Emprunts non concessionnels

La politique en matière d’emprunts non concessionnels a été adoptée par les administrateurs de l’IDA en juillet 2006 et s’applique (a) (pdf) aux pays éligibles à bénéficier de dons de l’IDA et aux pays exclusivement IDA recevant une aide dans le cadre de l’Initiative d’allégement de la dette multilatérale (IADM). L’allégement de la dette dans le cadre de l’Initiative en faveur des pays pauvres très endettés (PPTE) et de l’IADM accroît les possibilités d’emprunts des pays bénéficiaires. Cet avantage est toutefois contrebalancé par la possibilité d’une gestion défaillante de cette nouvelle capacité d’emprunt qui pourrait se traduire par une rapide accumulation de nouvelles dettes extérieures ainsi que par une demande plus importante de dons de l’IDA, qui sont accordés sur la base des risques de surendettement des pays.

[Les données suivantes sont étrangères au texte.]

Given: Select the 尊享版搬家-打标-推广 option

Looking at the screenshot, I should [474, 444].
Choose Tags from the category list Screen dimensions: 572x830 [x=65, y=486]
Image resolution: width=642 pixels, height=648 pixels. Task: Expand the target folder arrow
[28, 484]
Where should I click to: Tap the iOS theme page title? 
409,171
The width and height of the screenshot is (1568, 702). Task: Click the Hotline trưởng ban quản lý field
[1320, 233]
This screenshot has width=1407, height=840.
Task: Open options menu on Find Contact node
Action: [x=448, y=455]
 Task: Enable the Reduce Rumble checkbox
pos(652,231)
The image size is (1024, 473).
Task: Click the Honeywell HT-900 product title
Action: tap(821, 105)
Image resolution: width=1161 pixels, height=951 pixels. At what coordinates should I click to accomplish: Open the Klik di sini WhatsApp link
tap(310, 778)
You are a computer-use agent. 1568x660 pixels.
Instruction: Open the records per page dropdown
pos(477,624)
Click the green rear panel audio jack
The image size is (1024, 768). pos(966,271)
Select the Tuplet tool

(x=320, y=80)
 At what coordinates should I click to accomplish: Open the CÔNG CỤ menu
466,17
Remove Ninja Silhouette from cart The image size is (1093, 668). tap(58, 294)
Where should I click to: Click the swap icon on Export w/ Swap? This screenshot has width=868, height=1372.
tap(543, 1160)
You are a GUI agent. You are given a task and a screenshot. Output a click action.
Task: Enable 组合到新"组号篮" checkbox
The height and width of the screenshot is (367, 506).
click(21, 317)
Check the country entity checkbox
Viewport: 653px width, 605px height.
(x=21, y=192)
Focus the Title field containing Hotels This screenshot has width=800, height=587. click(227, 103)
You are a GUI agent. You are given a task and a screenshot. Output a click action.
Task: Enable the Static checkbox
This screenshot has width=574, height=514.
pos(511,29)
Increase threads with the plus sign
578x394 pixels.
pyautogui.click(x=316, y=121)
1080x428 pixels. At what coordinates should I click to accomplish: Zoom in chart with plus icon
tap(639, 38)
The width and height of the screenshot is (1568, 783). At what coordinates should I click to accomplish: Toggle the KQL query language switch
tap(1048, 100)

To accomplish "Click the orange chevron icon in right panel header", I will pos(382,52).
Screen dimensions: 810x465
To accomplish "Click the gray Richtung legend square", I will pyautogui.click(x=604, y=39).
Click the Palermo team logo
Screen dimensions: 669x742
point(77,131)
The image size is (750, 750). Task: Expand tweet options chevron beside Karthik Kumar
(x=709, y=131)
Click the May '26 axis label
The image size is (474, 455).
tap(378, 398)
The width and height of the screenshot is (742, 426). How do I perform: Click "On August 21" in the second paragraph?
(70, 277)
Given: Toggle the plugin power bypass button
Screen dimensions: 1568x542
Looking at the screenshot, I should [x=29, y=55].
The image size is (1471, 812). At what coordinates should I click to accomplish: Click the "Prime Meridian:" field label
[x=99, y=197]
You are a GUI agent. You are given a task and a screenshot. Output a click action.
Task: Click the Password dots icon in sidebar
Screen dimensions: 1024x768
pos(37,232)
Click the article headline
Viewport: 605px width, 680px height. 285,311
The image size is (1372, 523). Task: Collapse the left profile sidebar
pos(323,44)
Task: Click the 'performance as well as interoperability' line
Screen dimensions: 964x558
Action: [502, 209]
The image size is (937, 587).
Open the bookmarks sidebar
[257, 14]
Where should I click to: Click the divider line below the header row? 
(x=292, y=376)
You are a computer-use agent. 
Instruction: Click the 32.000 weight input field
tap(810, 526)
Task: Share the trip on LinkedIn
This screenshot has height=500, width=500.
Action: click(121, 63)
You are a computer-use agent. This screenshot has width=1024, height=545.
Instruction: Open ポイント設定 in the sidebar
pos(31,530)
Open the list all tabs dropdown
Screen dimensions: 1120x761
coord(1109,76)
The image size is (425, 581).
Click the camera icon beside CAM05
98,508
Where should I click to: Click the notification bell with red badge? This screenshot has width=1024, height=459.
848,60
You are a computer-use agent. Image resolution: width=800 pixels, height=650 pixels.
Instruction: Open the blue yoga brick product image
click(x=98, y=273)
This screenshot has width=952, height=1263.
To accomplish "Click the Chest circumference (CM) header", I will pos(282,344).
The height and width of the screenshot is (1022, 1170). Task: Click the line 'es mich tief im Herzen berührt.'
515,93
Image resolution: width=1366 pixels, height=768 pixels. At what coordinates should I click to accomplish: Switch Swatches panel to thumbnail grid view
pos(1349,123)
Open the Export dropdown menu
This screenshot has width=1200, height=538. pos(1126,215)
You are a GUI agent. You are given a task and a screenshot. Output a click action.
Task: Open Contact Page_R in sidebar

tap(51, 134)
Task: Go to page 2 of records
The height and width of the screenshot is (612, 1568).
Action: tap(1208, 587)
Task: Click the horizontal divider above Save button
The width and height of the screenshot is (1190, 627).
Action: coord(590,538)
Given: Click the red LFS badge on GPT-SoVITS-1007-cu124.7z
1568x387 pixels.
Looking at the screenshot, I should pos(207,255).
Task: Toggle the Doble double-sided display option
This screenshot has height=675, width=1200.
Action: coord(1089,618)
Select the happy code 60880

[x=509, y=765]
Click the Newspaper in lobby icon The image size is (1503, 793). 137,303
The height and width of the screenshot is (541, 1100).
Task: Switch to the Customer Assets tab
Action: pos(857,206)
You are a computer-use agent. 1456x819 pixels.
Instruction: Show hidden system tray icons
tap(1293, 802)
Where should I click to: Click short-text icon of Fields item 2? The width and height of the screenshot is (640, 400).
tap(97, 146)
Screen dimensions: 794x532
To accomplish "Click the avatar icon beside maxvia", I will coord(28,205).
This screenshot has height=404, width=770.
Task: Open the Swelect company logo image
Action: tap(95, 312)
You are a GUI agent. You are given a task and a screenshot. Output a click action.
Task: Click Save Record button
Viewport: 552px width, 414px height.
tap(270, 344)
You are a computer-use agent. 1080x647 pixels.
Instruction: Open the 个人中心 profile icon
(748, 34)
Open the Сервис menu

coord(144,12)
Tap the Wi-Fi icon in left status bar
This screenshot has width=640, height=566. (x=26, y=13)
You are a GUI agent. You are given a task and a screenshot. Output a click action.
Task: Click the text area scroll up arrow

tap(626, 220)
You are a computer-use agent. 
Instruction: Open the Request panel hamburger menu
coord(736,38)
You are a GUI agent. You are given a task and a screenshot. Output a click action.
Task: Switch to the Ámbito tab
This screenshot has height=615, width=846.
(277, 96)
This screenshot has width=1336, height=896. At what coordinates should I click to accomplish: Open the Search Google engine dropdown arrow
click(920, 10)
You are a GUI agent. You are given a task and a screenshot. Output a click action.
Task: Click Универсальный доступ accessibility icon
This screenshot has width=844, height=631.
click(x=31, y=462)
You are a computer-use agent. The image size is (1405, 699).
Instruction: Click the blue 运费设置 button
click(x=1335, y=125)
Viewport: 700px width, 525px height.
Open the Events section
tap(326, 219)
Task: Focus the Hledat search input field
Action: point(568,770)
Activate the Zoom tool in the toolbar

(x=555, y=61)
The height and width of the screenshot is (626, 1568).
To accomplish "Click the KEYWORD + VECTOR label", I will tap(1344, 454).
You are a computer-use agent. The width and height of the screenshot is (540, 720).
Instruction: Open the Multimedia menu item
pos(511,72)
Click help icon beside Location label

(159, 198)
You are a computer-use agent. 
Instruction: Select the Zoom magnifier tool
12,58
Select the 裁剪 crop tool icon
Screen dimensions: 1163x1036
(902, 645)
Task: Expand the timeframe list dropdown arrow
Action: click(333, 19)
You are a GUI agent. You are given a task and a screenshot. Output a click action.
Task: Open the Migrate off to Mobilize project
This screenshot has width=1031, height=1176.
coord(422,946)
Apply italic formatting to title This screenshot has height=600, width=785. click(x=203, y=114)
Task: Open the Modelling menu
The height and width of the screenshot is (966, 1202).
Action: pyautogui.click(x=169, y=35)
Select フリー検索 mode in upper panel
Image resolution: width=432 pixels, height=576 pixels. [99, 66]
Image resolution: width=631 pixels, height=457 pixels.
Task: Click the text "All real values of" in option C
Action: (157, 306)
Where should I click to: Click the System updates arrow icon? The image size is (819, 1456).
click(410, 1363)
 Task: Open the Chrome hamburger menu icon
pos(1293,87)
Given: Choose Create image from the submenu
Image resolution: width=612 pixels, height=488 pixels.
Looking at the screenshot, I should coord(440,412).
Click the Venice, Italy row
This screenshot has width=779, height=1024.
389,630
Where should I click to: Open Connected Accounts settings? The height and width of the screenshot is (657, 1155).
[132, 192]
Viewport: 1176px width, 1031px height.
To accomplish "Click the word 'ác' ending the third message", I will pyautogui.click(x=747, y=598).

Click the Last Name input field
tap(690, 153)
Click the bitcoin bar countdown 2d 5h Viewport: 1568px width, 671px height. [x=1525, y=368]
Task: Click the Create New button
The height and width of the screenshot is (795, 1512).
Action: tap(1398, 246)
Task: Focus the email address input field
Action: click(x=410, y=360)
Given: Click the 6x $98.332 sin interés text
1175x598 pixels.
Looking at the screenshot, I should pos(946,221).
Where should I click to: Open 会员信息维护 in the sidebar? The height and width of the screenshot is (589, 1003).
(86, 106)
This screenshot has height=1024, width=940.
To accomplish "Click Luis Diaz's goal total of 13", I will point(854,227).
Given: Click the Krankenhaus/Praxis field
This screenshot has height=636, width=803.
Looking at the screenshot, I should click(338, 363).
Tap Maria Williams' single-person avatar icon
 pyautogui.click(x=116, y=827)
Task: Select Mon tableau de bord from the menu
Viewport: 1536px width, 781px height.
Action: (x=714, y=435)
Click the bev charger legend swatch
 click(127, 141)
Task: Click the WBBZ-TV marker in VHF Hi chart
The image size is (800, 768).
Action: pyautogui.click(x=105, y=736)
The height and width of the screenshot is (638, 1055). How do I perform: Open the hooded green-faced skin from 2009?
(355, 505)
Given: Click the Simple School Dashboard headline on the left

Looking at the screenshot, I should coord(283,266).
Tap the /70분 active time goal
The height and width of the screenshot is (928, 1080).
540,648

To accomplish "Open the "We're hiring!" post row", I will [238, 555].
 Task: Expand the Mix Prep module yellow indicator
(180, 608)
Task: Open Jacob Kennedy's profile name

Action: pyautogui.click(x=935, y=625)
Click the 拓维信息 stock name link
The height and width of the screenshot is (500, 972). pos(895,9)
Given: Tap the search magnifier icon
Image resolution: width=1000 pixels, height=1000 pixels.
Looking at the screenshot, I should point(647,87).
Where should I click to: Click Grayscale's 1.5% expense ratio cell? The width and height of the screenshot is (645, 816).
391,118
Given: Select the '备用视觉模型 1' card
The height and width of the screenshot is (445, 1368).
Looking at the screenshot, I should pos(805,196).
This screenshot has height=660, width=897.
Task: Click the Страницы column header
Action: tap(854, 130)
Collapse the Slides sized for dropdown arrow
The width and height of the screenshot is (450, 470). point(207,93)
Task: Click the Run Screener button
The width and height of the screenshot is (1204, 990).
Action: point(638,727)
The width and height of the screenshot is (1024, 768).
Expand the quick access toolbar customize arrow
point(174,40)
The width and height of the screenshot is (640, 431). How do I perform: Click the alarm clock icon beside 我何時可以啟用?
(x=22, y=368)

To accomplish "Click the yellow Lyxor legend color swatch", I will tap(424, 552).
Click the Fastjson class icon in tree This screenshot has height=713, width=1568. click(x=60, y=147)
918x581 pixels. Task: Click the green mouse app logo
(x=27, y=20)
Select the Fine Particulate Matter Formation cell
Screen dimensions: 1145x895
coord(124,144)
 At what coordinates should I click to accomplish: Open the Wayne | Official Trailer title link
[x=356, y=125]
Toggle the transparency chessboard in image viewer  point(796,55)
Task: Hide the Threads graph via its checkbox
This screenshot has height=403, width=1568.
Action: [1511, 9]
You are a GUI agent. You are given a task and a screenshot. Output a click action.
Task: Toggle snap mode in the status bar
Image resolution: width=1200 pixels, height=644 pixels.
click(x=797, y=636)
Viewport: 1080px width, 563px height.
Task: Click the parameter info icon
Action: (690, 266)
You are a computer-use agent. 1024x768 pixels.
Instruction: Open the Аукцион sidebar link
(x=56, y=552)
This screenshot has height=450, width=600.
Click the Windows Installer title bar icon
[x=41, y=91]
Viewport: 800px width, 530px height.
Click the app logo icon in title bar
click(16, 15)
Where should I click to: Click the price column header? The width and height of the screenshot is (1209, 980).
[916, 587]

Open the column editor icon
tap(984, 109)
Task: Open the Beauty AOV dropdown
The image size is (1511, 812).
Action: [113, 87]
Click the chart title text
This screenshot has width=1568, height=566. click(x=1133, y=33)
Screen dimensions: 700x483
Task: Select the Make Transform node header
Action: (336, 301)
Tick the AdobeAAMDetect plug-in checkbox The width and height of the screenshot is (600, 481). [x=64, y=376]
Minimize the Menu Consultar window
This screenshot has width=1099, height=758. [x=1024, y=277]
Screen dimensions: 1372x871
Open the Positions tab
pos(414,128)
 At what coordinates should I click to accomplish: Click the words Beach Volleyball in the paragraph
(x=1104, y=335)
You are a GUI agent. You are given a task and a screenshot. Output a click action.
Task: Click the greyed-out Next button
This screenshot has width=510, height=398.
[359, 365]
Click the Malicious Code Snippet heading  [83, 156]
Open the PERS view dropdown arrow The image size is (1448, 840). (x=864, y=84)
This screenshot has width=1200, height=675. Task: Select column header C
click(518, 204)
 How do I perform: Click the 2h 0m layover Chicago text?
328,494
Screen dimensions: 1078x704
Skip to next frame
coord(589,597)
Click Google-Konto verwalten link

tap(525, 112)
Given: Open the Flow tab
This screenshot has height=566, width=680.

La politique en matière d’emprunts non concessionnels comporte deux axes, à savoir l’information des créanciers et les mesures visant à réduire le risque de surendettement des emprunteurs. Par son action d’information, cette politique vise à encourager les créanciers à prendre en compte les considérations de viabilité de la dette ainsi que les informations provenant du Cadre de viabilité de la dette (a) lorsqu’ils prennent des décisions de financement. Le deuxième axe, qui concerne les emprunteurs, donne lieu à des activités renforcement des capacités (a) pour aider les pays à gérer leur endettement et accorde une grande importance à l’amélioration du respect des critères de notification de la dette. Ce deuxième axe couvre également les mesures que peut prendre l’IDA lorsque les conditions d’application de cette politique ne sont pas respectées, notamment la réduction des volumes ou l’ajustement des conditions de ses financements.

La politique en matière d’emprunts non concessionnels repose dans une mesure fondamentale sur l’imposition d’un plafond d’endettement aux pays qu’elle couvre. L’élément de don minimum requis en application de la politique est de 35 %, ou plus si un plafond plus élevé est requis dans le cadre d’un accord du FMI en vigueur. Elle ne limite toutefois pas de manière généralisée les emprunts non concessionnels. Elle fait intervenir une méthode de fixation de limites d’endettement modulée en fonction de la capacité de gestion macroéconomique et de gestion des finances publiques et de la vulnérabilité de la dette du pays. L’éligibilité aux différentes options d’emprunts non concessionnels est révisée à chaque exercice.